中国軍所属の宇宙飛行士リウ・ペイチアン(ウー・ジン)は宇宙ステーションで大規模テロに遭遇。片思いしていた同僚のハン・ドゥオドゥオ(ワン・ジー)とともにテロリストとの戦闘に入る。同じころ、天才的な電子工学者のトゥー・ホンユー(アンディ・ラウ)は脱出計画のための最新量子コンピューターの設計をする一方、幼くして事故死した娘ヤーヤーの電子データを密かに保管。彼女を蘇らせようと計画していた…
【感想】
中国のベストセラーSFの映画化で、第1作はネットフリックスで配信されたので僕は未見。本作で意味深に監視カメラのクローズアップが多いのは、第1作(本作より後の時代を扱っている)につながるそうです。ただ、本作だけでも十分楽しめました。冒頭に世界観が説明されたあとは、世界各地でテロが起きるディストピアモードにすぐ突入。ひたすらアクションシーンが続きます。そして、リウのパート、トゥーのパート、そしてニューヨークの連合政府で中国代表の外交官ジョウ・ジョウジ―(リー・シュチエン)が各国政府と駆け引きを繰り広げる3つのパートがそれぞれ独立して描かれます。
前半の山場といえる宇宙ステーションの襲撃は、無数のドローンによる襲撃など戦争映画のような迫力があります。このSFXにはカネがかかっているのだろうなとひたすら感心します。一方で、小ネタ、ギャグも前半は多く、例えばリウから贈られた花束をテロリストにめちゃくちゃにされたハンが逆ギレして、テロリストをぼこぼこにするなどのシーンも。
しかし、中盤以降は地球の危機がどんどん迫ってきて、シリアスモードな展開。宇宙エレベーター、量子コンピューター、AI機能の犬型ロボット、そして人間の意識の電子データ化など最新の科学知識に基づくSFチックな展開と、トゥーの娘への思いなど中国映画らしい分かりやすい家族、恋愛とが共存して妙なテイストで進んでいきます。一方で、危機をどうやって解決するのか、はらはらドキドキの展開も。登場人物が多いだけに、ウルっとするエピソードもあり、ストーリーテリングもしっかりしていました。
意外だったのはハリウッドの大作ではありがちですが、パニックになったり、助けを願ったりする世界各地の様子を短いカットでつないでいるシーンがあること。CNNやBBCなど西側の報道機関が英語で流すニュースの体裁をとっており、中国映画でも流せるんだと感心しました。

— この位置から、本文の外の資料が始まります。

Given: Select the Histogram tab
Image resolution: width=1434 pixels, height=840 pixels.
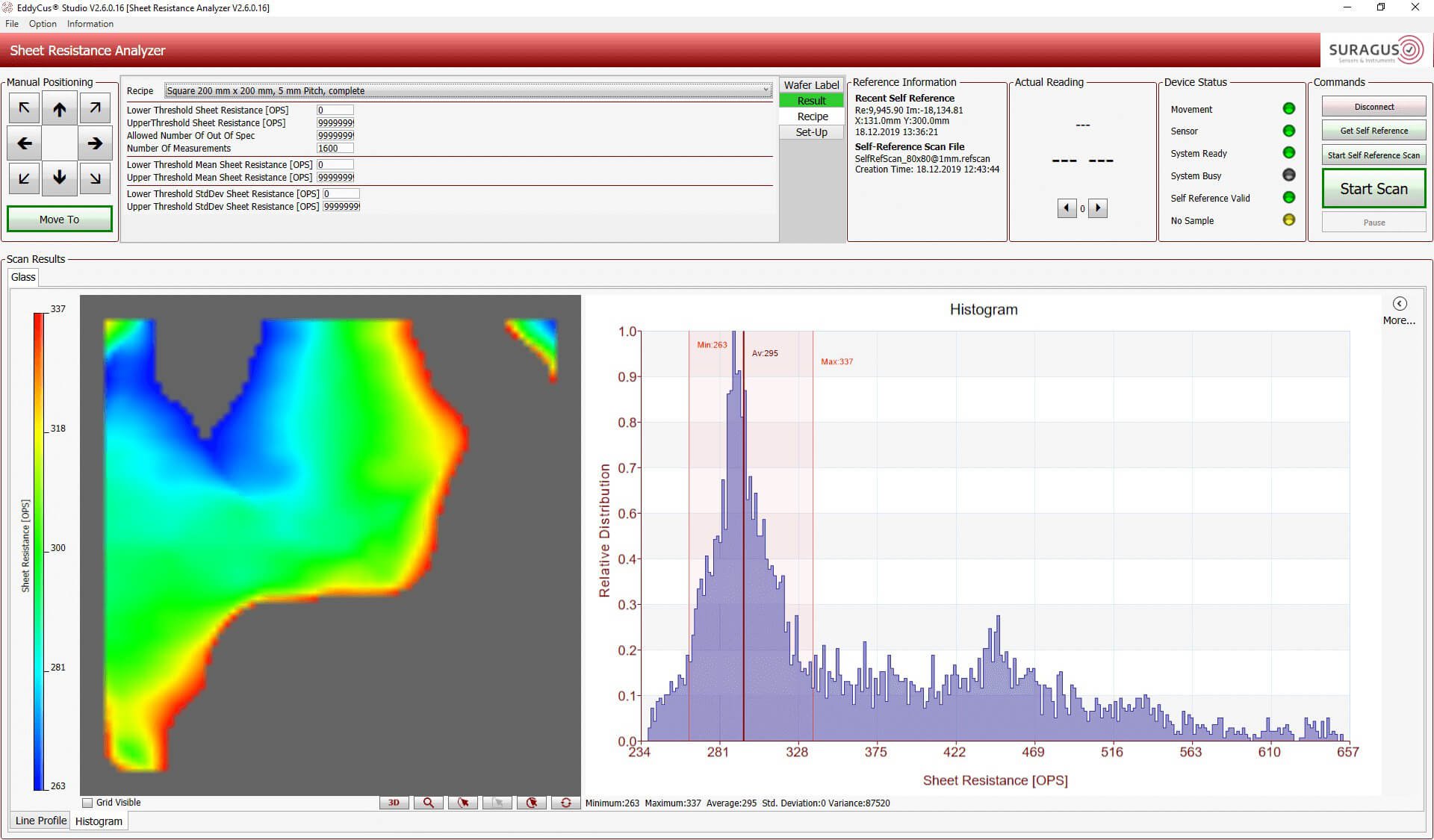Looking at the screenshot, I should (98, 821).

日本語ニュースもあったけど、どこの放送局かはわかりませんでしたが。なお、脱出計画では地球上の核兵器をすべて使う必要があり、危機にもかかわらず国家間の利害、機密のハードルが描かれています。エンタメなのに核問題を真面目に扱うというのもすごい。
ウー・ジンは「戦狼」シリーズで中国のトップスター。本作でも大作映画の主役にふさわしいたたずまいです。そして、アンディ・ラウが地球の運命と娘の復活との間で苦悩する科学者をベテランらしい演技でみせてくれます。このほか、中国映画だから中国人が活躍するのはお約束ですけど、アメリカやロシアの閣僚、軍人も好意的に描かれているのもちょなと意外でした。でも日本人は出てこないのは、やはり反日感情が残ってるからかな。同じ中国SFでも「三体」では重要人物で出てきたのに。まあ、そんな細かいことは気にせずに、大味のスぺクタル大作として最後まで堪能できます。なお、エンディングロールの途中で、重要な場面があるのでお見逃しなく。どうみても続編がありそうなんですが、日本で公開されるのでしょうか。